Generated by GPT-5-mini| Mare Frigoris | |
|---|---|
| Name | Mare Frigoris |
| Diameter | 1560 km |
| Eponym | Sea of Cold |
Mare Frigoris
Mare Frigoris is a lunar mare located in the northern region of the near side of the Moon. It lies between the Mare Imbrium basin to the southwest and the Mare Serenitatis–Mare Tranquillitatis complex to the southeast, forming a broad, irregular band of basaltic plains that link several highland features such as the Caucasus Mountains (Moon) and the Apennine Mountains (Moon). Its extent and morphology have made it a subject of mapping by missions including Lunar Reconnaissance Orbiter, Apollo 15, and Clementine.
Mare Frigoris occupies a latitudinal belt north of the Mare Imbrium and west of the Oceanus Procellarum, bordered by craters like Plato (crater), Eratosthenes (crater), and Bessel (crater). It connects with basaltic regions such as Lacus Mortis and Lacus Somniorum and is adjacent to highland terrain including the Alpine Valley and the Montes Alpes (Moon). The mare has been imaged by spacecraft from programs like Luna programme, Ranger program, and Surveyor program and observed telescopically by astronomers including Giovanni Riccioli, Johannes Hevelius, and Galileo Galilei.

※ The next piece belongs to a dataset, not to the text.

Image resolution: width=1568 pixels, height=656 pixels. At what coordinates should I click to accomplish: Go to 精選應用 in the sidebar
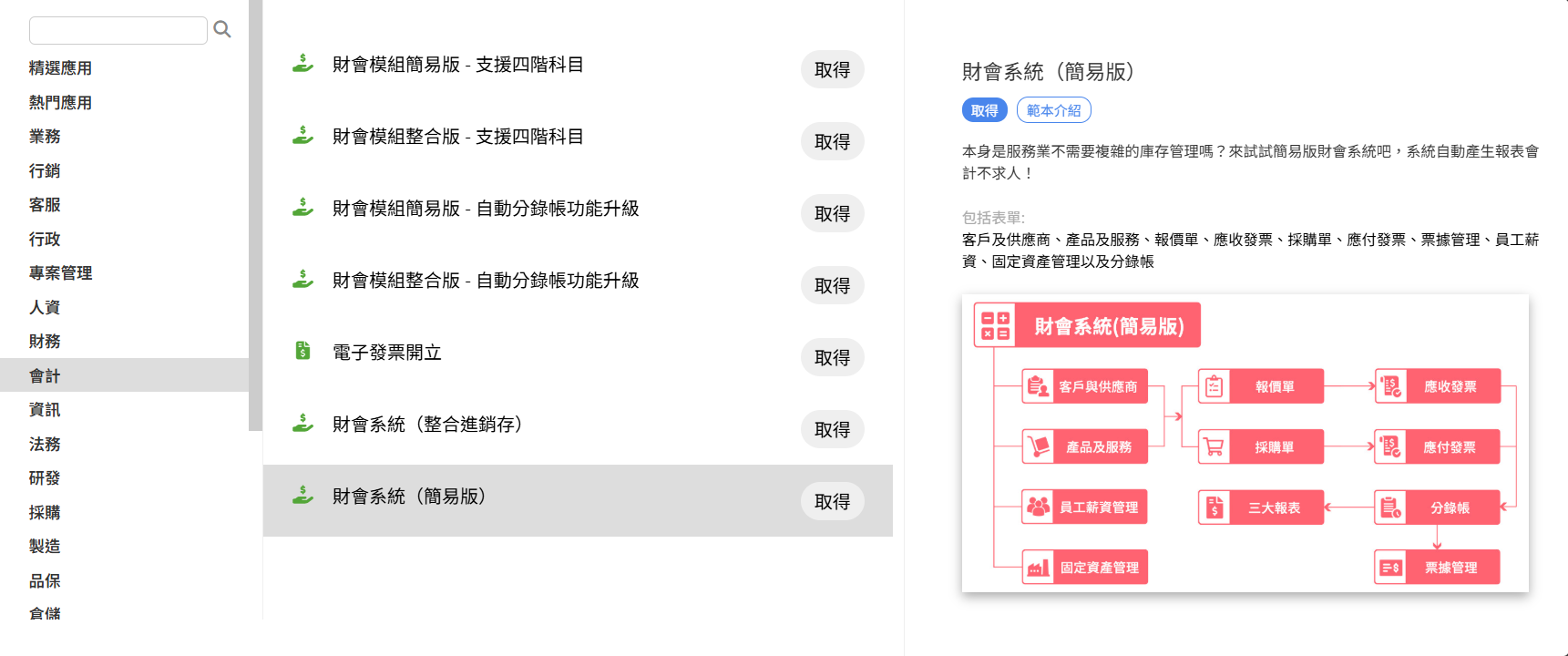coord(60,68)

The surface of Mare Frigoris consists predominantly of mare basalts with volcanic flow morphologies similar to those found in Mare Imbrium and Mare Tranquillitatis. Spectroscopic measurements by instruments aboard Chandrayaan-1, Kaguya (SELENE), and Lunar Prospector indicate variations in titanium and iron content comparable to basalts from Mare Crisium and Mare Humorum. Regolith in the region contains impact ejecta from basins such as Orientale basin and Nectaris basin, and layers include highland anorthositic material linked to the Procellarum KREEP Terrane and to episodes cataloged by investigators from Smithsonian Astrophysical Observatory and NASA. The mare exhibits wrinkle ridges, sinuous rilles, and flow fronts that have been mapped using data from Clementine multispectral imaging and laser altimetry from Lunar Orbiter Laser Altimeter.
Radiometric and crater-count dating constrained by samples from analogous mare locations and calibrated by stratigraphic relationships with features like the Imbrium sculpture suggest that Mare Frigoris basalts erupted during the Upper Imbrian to Eratosthenian epochs, contemporaneous with flows in Mare Serenitatis and Mare Insularum. Its formation is linked to volcanic effusion following large-impact events such as the formation of the Imbrium basin and modification by subsequent impacts from projectiles originating in populations studied by teams at Jet Propulsion Laboratory and European Space Agency. Geochronological models from researchers at Brown University, California Institute of Technology, and Massachusetts Institute of Technology use crater size-frequency distributions to estimate emplacement ages and to compare them with Apollo sample ages from Apollo 11, Apollo 12, and Apollo 15 landing sites.
The name derives from early lunar cartographers; the mare was labeled in lunar maps by Giovanni Battista Riccioli and later cataloged by Johann Heinrich von Mädler and Wilhelm Beer. It has been included in modern nomenclature maintained by the International Astronomical Union. Exploration of the area has been indirect: orbital remote sensing from missions such as Lunar Reconnaissance Orbiter, Clementine, Kaguya (SELENE), Chandrayaan-1, and Lunar Prospector provided photographic, spectral, and gravity data; gravity anomalies over the mare were investigated by teams from Goddard Space Flight Center and Ames Research Center. Historical Earth-based telescopic surveys by William Herschel, Johann Schröter, and William H. Pickering contributed to early morphological descriptions that informed later mission targeting by NASA and by agencies like Roscosmos.
Mare Frigoris displays a heterogeneous albedo and is intersected by prominent crater chains and individual craters such as J. Herschel (crater), Anaximander (crater), and Babbage (crater). The mare’s northern reaches transition into the rough terrain of Mare Frigoris High, where features recorded in digital elevation models from Lunar Reconnaissance Orbiter Camera show faults, graben, and lava ponds analogous to those observed in Mare Moscoviense and Mare Ingenii. Anomalous magnetic signatures measured by Lunar Prospector and modeled by researchers at University of Arizona and University College London suggest localized remanent magnetization possibly related to impact processes studied in context with the South Pole–Aitken basin and the Procellarum KREEP Terrane. Remote detections of pyroclastic deposits and potential volcanic constructs link Mare Frigoris to global lunar volcanism themes explored by teams at Brown University and University of Hawaii. Its visibility from Earth makes it a target for amateur observers using equipment from manufacturers like Celestron, Meade Instruments, and institutions such as the Royal Astronomical Society and the American Astronomical Society.